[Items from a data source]
▬▬▬▬▬▬▬▬▬▬

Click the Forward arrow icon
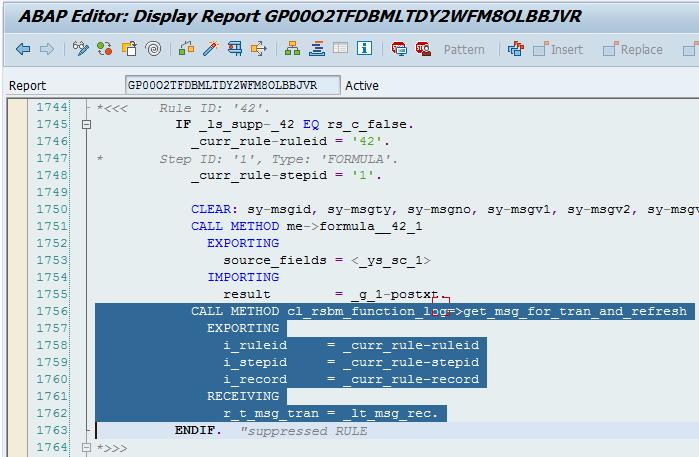 tap(45, 49)
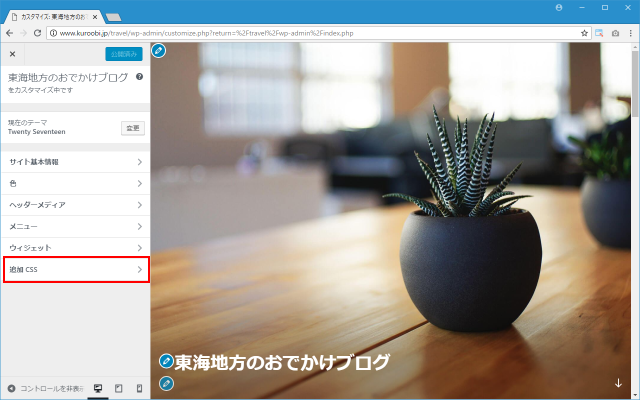Expand the サイト基本情報 section
The width and height of the screenshot is (640, 400).
(76, 161)
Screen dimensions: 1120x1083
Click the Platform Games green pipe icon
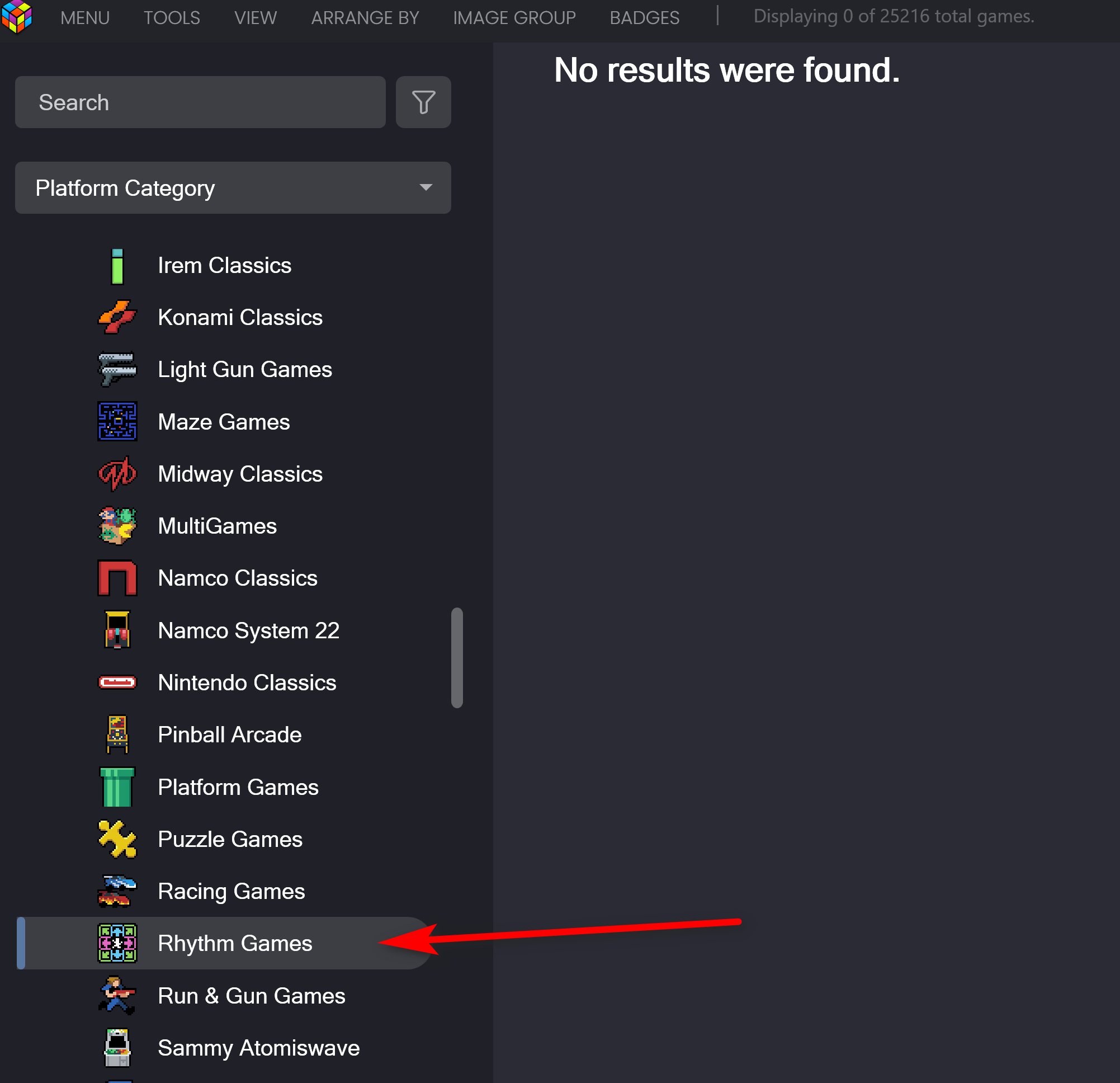pos(117,787)
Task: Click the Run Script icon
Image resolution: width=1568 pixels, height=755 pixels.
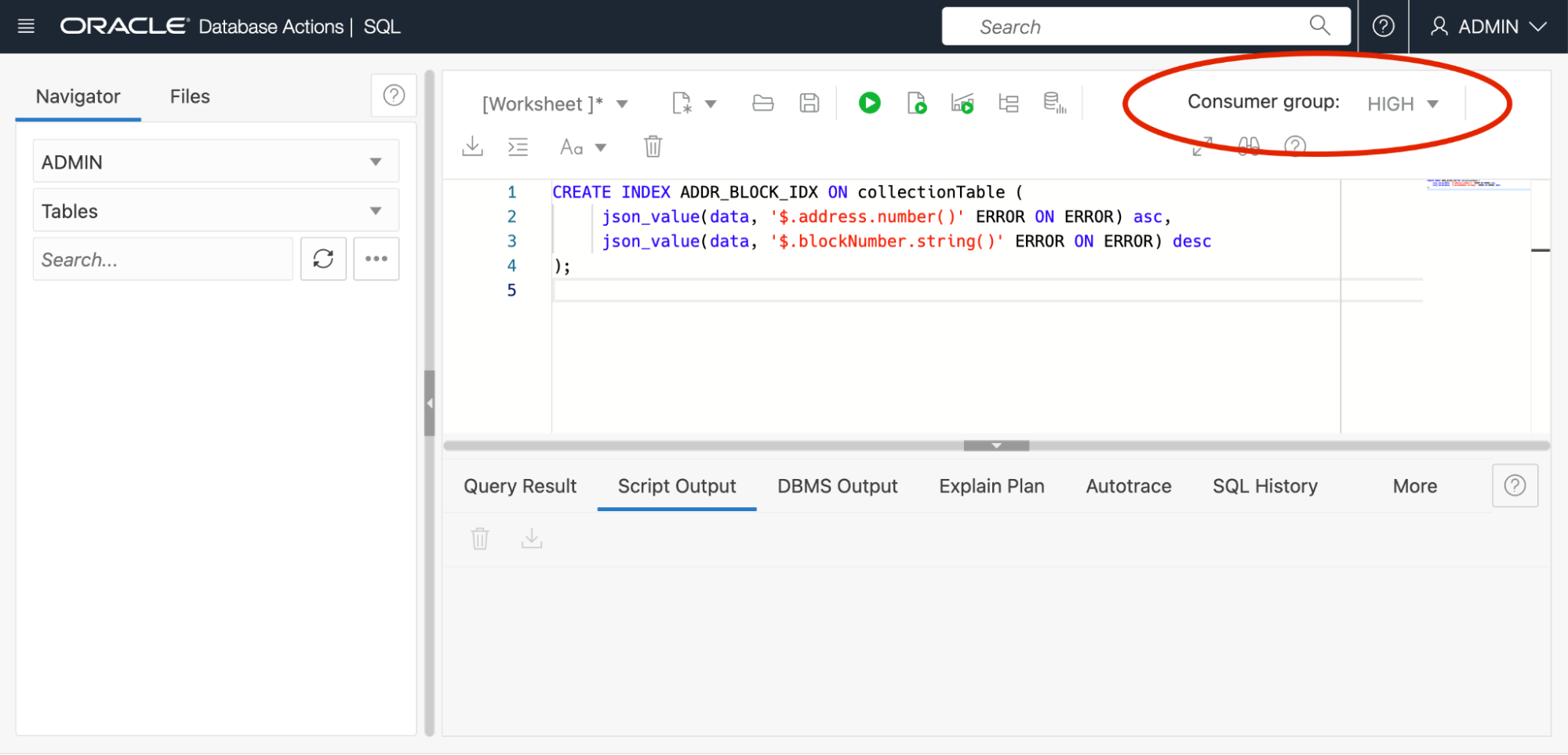Action: [916, 103]
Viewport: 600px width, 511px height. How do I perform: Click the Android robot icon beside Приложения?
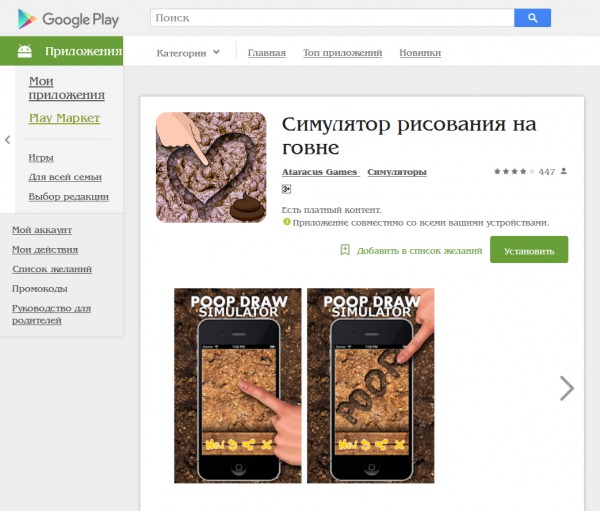(x=25, y=51)
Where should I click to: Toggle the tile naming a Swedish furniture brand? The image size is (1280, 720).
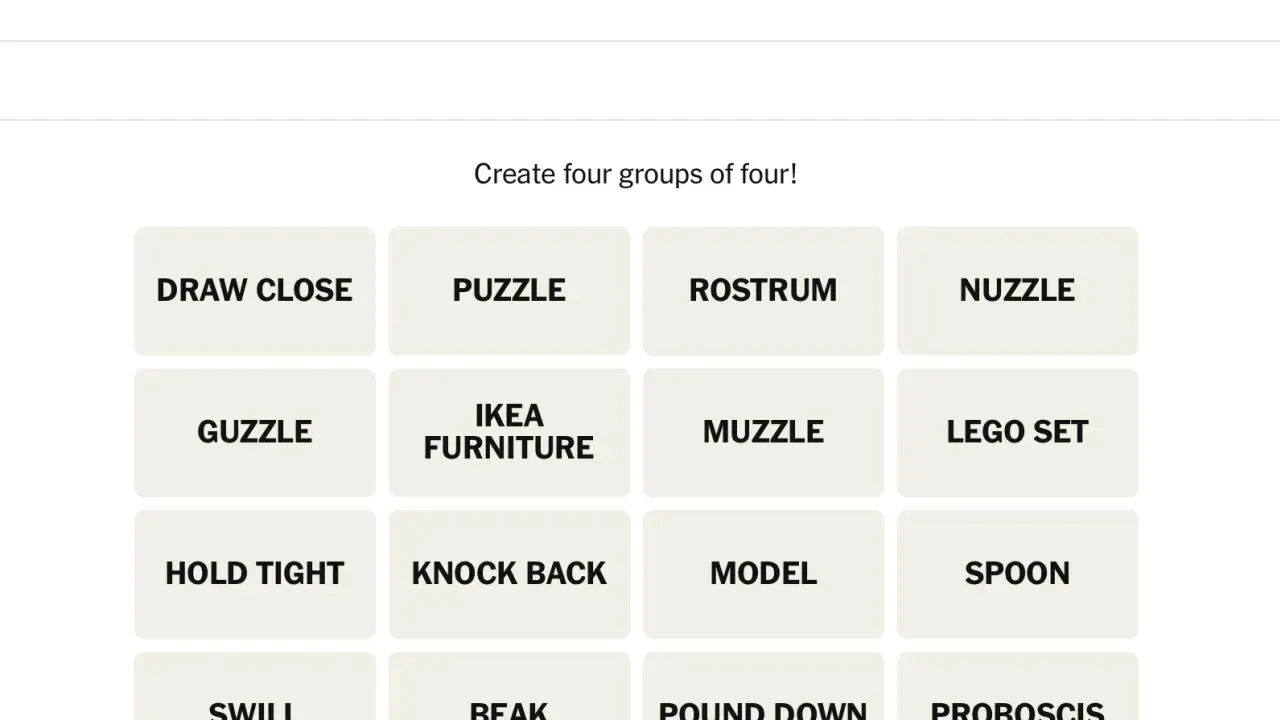[509, 433]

▬▬▬▬▬▬▬▬▬▬

● **WORK TO COMPLETE**:
A word-for-word copy of the records is required. Leave out every picture.

● **EXERCISE OUTPUT**:
Click the Forward arrow icon
 tap(45, 49)
Expand the サイト基本情報 section
The width and height of the screenshot is (640, 400).
(76, 161)
Screen dimensions: 1120x1083
Click the Platform Games green pipe icon
pos(117,787)
Task: Click the Run Script icon
Image resolution: width=1568 pixels, height=755 pixels.
Action: [916, 103]
Viewport: 600px width, 511px height. How do I perform: Click the Android robot icon beside Приложения?
(x=25, y=51)
Where should I click to: Toggle the tile naming a Swedish furniture brand? The image size is (1280, 720).
[509, 433]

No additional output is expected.